● What is needed:
Please reproduce the post about negative margins word for word, between "Lately I’ve been" and "trust them whatsoever.", inclusive.

Lately I’ve been sharing some CSS Tricks I’ve stumbled in to while trying to solve some problems on client work. It’s been fun uncovering new little solutions.

On both of those, some alternative solutions people proposed were using negative margins and calc(). It’s great if you have a clever way to do things already, but I noticed that I personally experience a phobic reaction whenever negative margins are proposed as a solution. For some reason, I don’t trust them whatsoever.

But real quick tho: I’m not going to declare an anti-pattern or add some moral implication to say you’re “wrong” if you use some perfectly valid technology. I’m trying to diagnose why I feel so strongly untrusting of negative margins.

On a high level, I think it could be emotional baggage from the old Internet Explorer days. Different box models, really different math engines, subpixel rounding errors. When you used display: inline-block on a navigation, you’d have to negative margin the whitespace with a magic number. Uf.

Standardization around box-sizing: border-box and display: flex has solved a lot of those ancient problems. Simply put, kids these days don’t have this problem. Now that probably comes across as Old Man Yells At Cloud, but I actually envy the freedom that comes from those problems not existing anymore. I often think about how neat it’d be to reset my brain and to be able to write only modern CSS.

On a lower, more technical level, negative margins can be tricky. I prefer percentage-based horizontal margins and padding becuase it a allows a column of content to maintain a good CPL measure longer while expanding the viewport. Where it gets weird is %-unit margins are based off the parent, not the viewport. So a viewport margin’d parent element, and a negative margin’d child element do not have the same margin. Maybe you can use static px, em units instead for exact negative margins, this may work for your implementation, but now the CSS solution is less fluid and forcing your content to max-width or hit a breakpoint sooner.

On to calc(), which is awesome. The support is pretty great too but whenever I write a calc() statement in the back of my head I hear a ghostly voice saying, “That doesn’t work on Opera Mini or UC Browser…” Uf.

But let’s just pretend ~16% of the global browser market share doesn’t exist… It’s easier.

When I see the margin-left: calc(-50vw + 50%) or similar margin+translateX trick to shift the whole column of content, my brain imagines a Jenga tower positioned on a food cart moving side to side. This is probably unfair paranoia. But what I do notice is that this trick has the potential to introduce a slight horizontal scrollbar, which you probably didn’t notice on macOS. Now we’re in shifty viewport territory. The way around that is body { overflow-x: hidden } but you’ve mixed concerns and again your <article> component is dictating your <body> component.

In someways negative margin confounds itself with position. That’s maybe my biggest beef. Margin is for controlling whitespace between elements. Using negative margin to break the container and annex whitespace seems more like a position issue (e.g. “I want to position this outside of the container”).

And sometimes negative margin is used to counterspell the introduction of a positive margin.

Maybe I’m a margin purist. To the extent that I like most of my vertical margins to go only one way: margin-bottom. Margins do a cool thing where they collapse on eachother, but I’ve found that only managing margins in one direction simplifies my cognitive load quite dramatically. So when I see a negative margin, my reaction could be rooted in the fact that not only does this violate my personal One Direction policy, it compounds it into positive and negative values.

So that about sums up how I feel about negative margins. For me, the …wait for it.. negatives outweight the positives.

Saved data entries

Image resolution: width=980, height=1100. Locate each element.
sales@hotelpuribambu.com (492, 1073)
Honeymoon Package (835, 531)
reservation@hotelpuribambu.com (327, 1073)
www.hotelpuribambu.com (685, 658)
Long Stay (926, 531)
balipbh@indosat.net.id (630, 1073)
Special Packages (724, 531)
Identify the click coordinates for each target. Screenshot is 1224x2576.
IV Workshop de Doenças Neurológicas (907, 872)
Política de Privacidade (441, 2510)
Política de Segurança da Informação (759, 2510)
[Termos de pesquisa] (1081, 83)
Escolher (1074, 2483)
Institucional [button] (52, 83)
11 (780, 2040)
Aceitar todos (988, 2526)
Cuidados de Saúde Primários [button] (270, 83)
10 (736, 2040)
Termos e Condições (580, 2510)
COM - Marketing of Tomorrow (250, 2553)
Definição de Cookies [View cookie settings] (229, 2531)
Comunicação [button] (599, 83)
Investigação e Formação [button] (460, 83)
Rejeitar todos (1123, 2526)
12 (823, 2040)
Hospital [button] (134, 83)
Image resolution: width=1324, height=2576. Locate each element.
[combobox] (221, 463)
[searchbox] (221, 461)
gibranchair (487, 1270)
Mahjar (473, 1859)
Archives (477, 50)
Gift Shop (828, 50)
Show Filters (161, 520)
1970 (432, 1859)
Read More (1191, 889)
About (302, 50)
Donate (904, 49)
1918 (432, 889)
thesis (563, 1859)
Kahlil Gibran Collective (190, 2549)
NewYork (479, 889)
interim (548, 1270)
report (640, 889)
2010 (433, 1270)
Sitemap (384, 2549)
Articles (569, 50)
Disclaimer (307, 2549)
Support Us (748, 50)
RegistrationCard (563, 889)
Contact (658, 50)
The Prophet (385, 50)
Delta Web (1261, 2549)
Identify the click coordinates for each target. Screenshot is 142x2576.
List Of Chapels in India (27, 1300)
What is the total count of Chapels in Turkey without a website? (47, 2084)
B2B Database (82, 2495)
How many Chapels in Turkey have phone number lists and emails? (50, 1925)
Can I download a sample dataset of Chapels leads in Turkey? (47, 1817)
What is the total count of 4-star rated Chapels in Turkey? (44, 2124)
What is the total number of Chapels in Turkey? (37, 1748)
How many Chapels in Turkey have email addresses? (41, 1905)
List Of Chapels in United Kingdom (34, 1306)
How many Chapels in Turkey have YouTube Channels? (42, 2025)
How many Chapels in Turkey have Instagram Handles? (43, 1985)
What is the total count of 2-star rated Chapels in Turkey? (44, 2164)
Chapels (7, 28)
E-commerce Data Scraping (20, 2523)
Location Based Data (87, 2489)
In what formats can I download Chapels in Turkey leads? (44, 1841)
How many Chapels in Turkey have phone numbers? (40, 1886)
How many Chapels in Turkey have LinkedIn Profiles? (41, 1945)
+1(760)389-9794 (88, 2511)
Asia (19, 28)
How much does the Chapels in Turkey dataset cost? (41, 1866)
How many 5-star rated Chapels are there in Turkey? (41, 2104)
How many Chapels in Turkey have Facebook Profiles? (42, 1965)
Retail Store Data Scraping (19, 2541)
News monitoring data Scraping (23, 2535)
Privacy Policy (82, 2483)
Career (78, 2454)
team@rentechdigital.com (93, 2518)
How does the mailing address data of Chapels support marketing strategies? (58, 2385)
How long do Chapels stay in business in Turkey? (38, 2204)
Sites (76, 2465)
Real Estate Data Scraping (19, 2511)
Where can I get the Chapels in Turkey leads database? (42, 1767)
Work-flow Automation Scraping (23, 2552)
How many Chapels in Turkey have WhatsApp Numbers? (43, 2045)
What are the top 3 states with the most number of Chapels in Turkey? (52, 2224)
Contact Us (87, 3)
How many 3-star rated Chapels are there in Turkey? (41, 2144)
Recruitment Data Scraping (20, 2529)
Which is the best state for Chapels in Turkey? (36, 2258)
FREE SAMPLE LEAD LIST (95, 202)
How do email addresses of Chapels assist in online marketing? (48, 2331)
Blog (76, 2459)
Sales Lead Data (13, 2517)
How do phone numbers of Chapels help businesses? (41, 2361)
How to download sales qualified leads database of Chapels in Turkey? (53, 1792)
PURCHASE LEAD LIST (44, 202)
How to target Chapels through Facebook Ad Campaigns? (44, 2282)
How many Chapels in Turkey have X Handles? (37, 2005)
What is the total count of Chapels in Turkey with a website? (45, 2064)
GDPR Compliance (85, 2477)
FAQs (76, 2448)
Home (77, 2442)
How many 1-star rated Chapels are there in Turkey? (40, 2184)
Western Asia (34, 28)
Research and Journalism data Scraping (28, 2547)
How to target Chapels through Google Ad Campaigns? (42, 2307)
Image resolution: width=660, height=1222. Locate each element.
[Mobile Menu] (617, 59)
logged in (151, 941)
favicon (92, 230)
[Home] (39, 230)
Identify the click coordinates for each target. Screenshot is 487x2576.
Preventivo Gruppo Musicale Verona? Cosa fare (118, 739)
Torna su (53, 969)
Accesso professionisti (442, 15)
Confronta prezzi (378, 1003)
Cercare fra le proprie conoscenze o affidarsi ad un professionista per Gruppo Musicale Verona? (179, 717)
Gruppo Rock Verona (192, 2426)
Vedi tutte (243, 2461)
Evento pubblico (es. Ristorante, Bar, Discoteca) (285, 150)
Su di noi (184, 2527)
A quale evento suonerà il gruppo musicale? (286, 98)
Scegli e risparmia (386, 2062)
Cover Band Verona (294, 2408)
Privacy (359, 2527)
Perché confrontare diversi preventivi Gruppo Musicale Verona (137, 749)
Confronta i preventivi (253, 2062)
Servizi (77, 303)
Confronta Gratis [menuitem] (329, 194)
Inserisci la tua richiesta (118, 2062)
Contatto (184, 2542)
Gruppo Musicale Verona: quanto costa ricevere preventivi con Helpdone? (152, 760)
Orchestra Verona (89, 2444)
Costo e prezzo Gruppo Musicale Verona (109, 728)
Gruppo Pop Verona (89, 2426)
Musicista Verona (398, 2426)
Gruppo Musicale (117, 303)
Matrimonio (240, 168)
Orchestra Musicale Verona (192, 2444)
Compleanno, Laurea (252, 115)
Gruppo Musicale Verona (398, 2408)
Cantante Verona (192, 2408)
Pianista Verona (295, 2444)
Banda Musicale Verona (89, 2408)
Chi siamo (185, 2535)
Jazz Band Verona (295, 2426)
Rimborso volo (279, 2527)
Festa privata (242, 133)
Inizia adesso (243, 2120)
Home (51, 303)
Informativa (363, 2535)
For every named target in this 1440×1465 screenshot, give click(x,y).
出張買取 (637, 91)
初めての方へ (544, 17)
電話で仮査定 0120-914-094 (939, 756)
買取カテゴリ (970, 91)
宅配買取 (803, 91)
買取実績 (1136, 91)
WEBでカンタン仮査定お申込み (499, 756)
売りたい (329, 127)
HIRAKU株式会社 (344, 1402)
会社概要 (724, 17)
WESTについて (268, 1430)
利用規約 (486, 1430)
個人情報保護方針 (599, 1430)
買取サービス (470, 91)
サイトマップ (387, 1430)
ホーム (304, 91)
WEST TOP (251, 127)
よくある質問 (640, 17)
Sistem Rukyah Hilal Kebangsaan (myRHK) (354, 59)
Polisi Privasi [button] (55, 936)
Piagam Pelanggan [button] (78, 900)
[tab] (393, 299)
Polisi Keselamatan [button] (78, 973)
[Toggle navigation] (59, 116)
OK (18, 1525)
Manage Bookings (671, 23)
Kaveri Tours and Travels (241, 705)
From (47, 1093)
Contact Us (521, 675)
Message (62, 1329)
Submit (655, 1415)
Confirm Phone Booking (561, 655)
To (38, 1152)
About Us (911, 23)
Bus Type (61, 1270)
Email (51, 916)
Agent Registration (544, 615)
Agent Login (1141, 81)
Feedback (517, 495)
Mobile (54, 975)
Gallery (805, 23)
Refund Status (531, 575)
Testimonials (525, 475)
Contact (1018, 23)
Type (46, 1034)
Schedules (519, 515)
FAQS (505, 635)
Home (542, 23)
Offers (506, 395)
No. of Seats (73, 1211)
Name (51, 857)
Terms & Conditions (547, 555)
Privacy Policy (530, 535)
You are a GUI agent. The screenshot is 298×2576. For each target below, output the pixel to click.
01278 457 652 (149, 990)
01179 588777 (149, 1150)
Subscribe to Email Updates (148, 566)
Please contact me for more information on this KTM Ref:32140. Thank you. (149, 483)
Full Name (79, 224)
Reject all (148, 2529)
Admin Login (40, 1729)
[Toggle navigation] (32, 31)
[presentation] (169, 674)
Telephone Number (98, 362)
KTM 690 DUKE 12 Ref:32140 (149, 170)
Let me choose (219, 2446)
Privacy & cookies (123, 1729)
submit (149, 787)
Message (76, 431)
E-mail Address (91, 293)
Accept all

● Result below:
Lately I’ve been sharing some CSS Tricks I’ve stumbled in to while trying to solve some problems on client work. It’s been fun uncovering new little solutions.

On both of those, some alternative solutions people proposed were using negative margins and calc(). It’s great if you have a clever way to do things already, but I noticed that I personally experience a phobic reaction whenever negative margins are proposed as a solution. For some reason, I don’t trust them whatsoever.